Published online August 31, 2021

© The Korean Society for Transplantation

Living donor liver transplantation in an infant patient with progressive familial intrahepatic cholestasis along with hepatocellular carcinoma: a case report

Jung-Man Namgoong1 , Shin Hwang1 , Dae-Yeon Kim1 , Chul-Soo Ahn1 , Hyunhee Kwon1 , Suhyeon Ha1 , Kyung Mo Kim2 , Seak Hee Oh2

1Department of Surgery, Asan Medical Center, University of Ulsan College of Medicine, Seoul, Korea
2Department of Pediatrics, Asan Medical Center, University of Ulsan College of Medicine, Seoul, Korea

Correspondence to: Shin Hwang
Department of Surgery, Asan Medical Center, University of Ulsan College of Medicine, 88 Olympic-ro 43-gil, Songpagu, Seoul 05505, Korea
Tel: +82-2-3010-3930
Fax: +82-2-3010-6701
E-mail: shwang@amc.seoul.kr

Received: April 23, 2021; Revised: June 20, 2021; Accepted: June 21, 2021

This is an Open Access article distributed under the terms of the Creative Commons Attribution Non-Commercial License (http://creativecommons.org/licenses/by-nc/4.0/) which permits unrestricted non-commercial use, distribution, and reproduction in any medium, provided the original work is properly cited.

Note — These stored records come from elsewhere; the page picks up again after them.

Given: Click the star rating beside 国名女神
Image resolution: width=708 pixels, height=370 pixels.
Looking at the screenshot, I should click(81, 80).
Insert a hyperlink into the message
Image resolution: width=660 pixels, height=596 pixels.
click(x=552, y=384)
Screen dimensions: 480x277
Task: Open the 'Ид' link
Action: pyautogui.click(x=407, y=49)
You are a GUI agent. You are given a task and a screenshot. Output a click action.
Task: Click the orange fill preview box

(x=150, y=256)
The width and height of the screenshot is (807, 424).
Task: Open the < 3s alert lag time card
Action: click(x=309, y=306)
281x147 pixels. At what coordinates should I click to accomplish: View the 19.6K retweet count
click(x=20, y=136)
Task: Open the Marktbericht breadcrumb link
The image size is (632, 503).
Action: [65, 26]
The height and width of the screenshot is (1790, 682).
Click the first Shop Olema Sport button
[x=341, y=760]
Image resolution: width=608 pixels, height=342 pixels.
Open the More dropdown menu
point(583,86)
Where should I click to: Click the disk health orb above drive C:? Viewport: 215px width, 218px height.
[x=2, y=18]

Progressive familial intrahepatic cholestasis (PFIC) is an autosomal recessive inherited disease requiring liver transplantation (LT). Hepatocellular carcinoma (HCC) is very rare in infants. We present a case of living donor LT using a left lateral section graft performed in a 7-month-old female infant diagnosed with PFIC type II and HCC. No mutation on ABCB11 gene was identified. Because of progressive deterioration of liver function, living donor LT with her mother’s left lateral section graft was performed. Pretransplant serum alpha-fetoprotein (AFP) level was increased to 2,740 ng/mL, but HCC was not taken into account because of its rarity. The explant liver showed micronodular liver cirrhosis, multiple infantile hemangiomas and two HCCs of 0.7 cm and 0.3 cm in size. The patient recovered uneventfully from the LT operation. This patient has been regularly followed up with abdomen ultrasonography and AFP measu rement every 6 months. The patient has been continually doing well for 8 years after the LT. In conclusion, LT is currently the only effective treatment for PFIC-associated end-stage liver diseases. HCC can develop at the cirrhotic liver of any cause, thus elevation of HCC tumor markers in pediatric patients is an important clue to perform further investigation before LT.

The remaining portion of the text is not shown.